There are several types of home loans for which you can qualify. The loan you choose should be based on your financial situation. For instance, there are federal grants that allow homebuyers with scores at 580 and higher to qualify for loans. The U.S. Department of Housing and Urban Development (HUD) offers loans that are sponsored by the Federal Housing Administration (FHA).
It is important to note that recipients of HUD home loans must pay upfront mortgage insurance premium (MIP) due to the low down payments. Homebuyers must pay a portion of it at closing and the rest as an annual premium.
Having a good credit score is imperative to buying a home. Mortgage lenders take on a lot of risk when they finance the full cost of a home because they have no guarantee that the borrower will pay it back. As such, they typically require homebuyers to pay a down payment.
If you intend on buying a home with no money down, this will require a very high credit score. This is because your credit score indicates how reliable you are as a borrower. The higher your score, the better loans and interest rates you will qualify for.
Furthermore, if a lender approves you for a down payment at zero percent, then you may also be eligible for additional savings, such as cash reward when closing on the property. However, if you have a lower credit, you will likely pay a high interest rate and down payment.
In order to buy a home without paying a down payment, you must work on reducing your credit utilization and improving your score.
The first step in increasing your credit score is by checking your credit report. The report includes detailed information on your credit history, such as open credit lines, credit utilization ratio and late payment history.
Your credit score, on the other hand, is simply a numerical value that reflects the information listed in the report. As such, to fix the score, you must review the report first as that will provide the source of the low score.
Everyone is entitled to one free credit report annually from the three credit bureaus: TransUnion, Equifax and Experian. You can obtain your free copy by visiting the Federal Trade Commission’s website or calling them. There are also third parties who provide credit reports. However, they often charge for this service and may only provide a report from one of the credit bureauses instead of the three.
Once you obtain the credit report, verify that all the listed information is correct. If your report has inaccurate information, such as an account you do not have or a late payment, it is imperative that you report the error immediately.
Incorrect information can cause your credit score to drop and lead to you paying more for loans than you should. If everything is correct, see if you have any past due bills to pay that could be hurting your score.
To improve your credit score, there are several steps you can take.
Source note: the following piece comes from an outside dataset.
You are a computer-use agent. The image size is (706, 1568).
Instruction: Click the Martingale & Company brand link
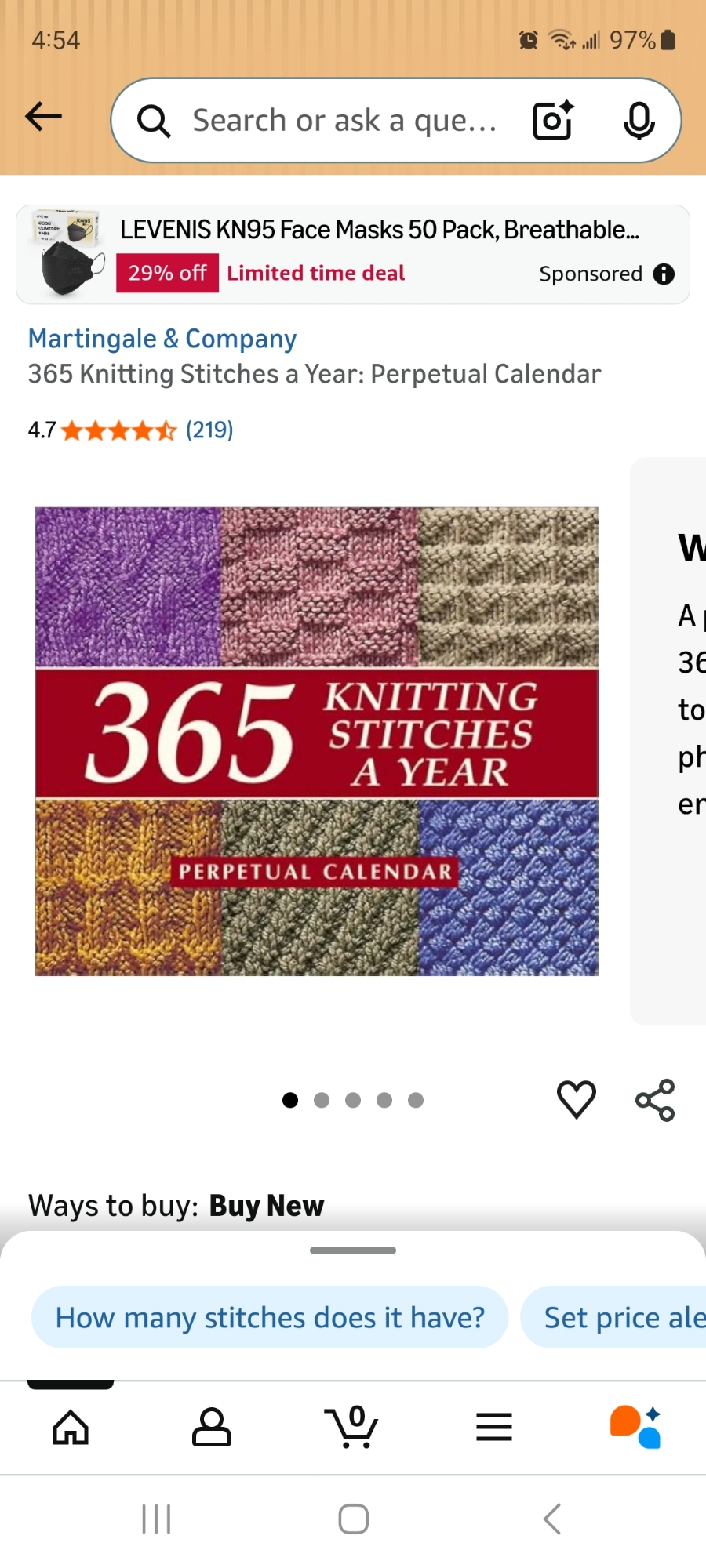[x=162, y=339]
The first is paying all your bills on time. Making timely payments is the biggest factor influencing your credit score. The second biggest factor is your credit utilization.
A good rule of thumb is to only use 30 percent of your available credit. Using too much of your credit indicates to lenders that you are an impulsive spender.
The score you need to obtain a good mortgage loan will depend on the lender and several other factors. For instance, some lenders require scores that are at least 740 while others may accept 690 and higher. With this in mind, you should aim for a high credit score, as you will pay less for your home upfront and over time.
Note: If a lender denied your home loan application, he or she is required by law to send a notice explaining the decision. You also have the right to request one within 60 days of the denial notification, if you do not receive the notice. This notice can help you understand what factors influenced your application and how you can improve.